◆ Records
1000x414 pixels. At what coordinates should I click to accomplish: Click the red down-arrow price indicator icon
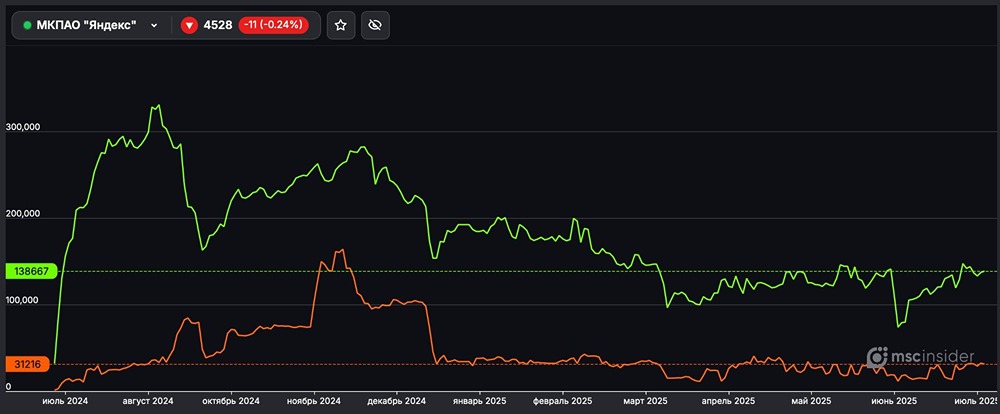point(189,25)
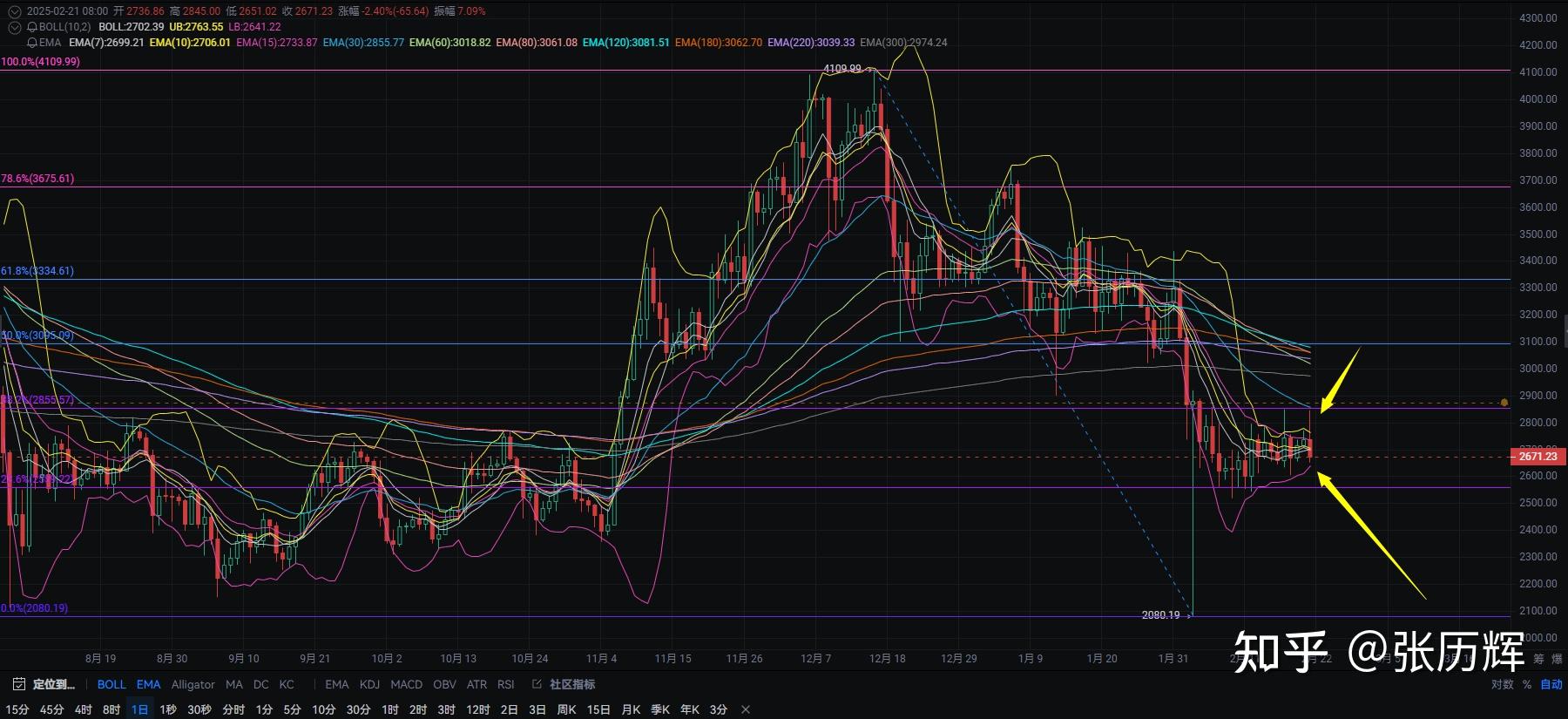This screenshot has height=719, width=1568.
Task: Click the 61.8% Fibonacci level line label
Action: (x=37, y=271)
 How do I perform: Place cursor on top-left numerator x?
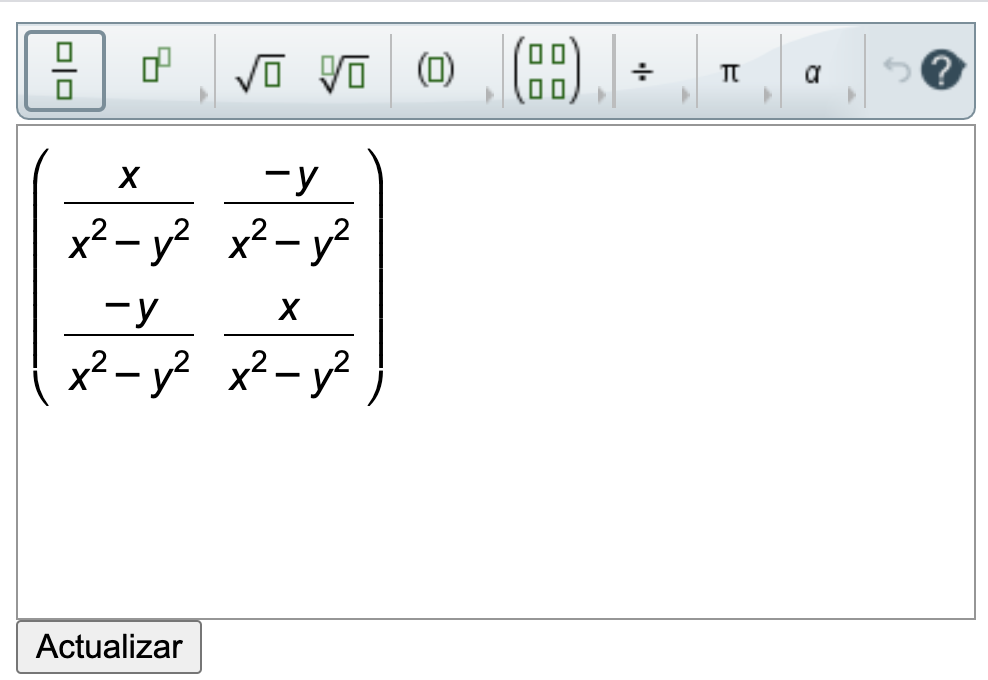128,177
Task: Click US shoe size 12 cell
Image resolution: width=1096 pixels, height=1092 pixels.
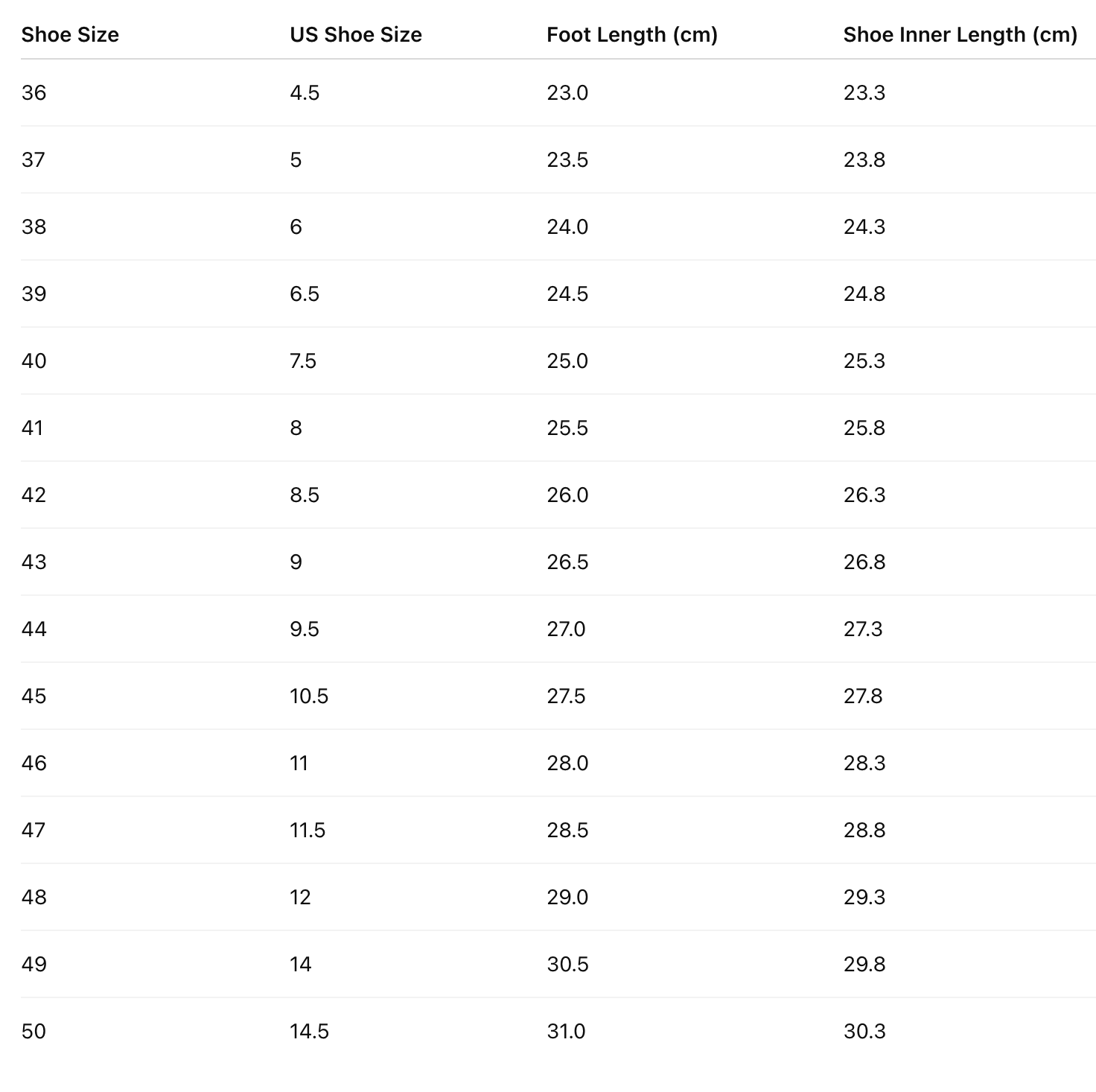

◆ The problem
Could you print the whole listing again, exactly, leaving the pictures out?

◆ Solved problem
1000x414 pixels. At what coordinates should I click to accomplish: Click the red down-arrow price indicator icon
point(189,25)
This screenshot has height=719, width=1568.
Task: Click the 61.8% Fibonacci level line label
Action: (x=37, y=271)
 How do I perform: Place cursor on top-left numerator x?
128,177
Task: Click US shoe size 12 cell
Image resolution: width=1096 pixels, height=1092 pixels.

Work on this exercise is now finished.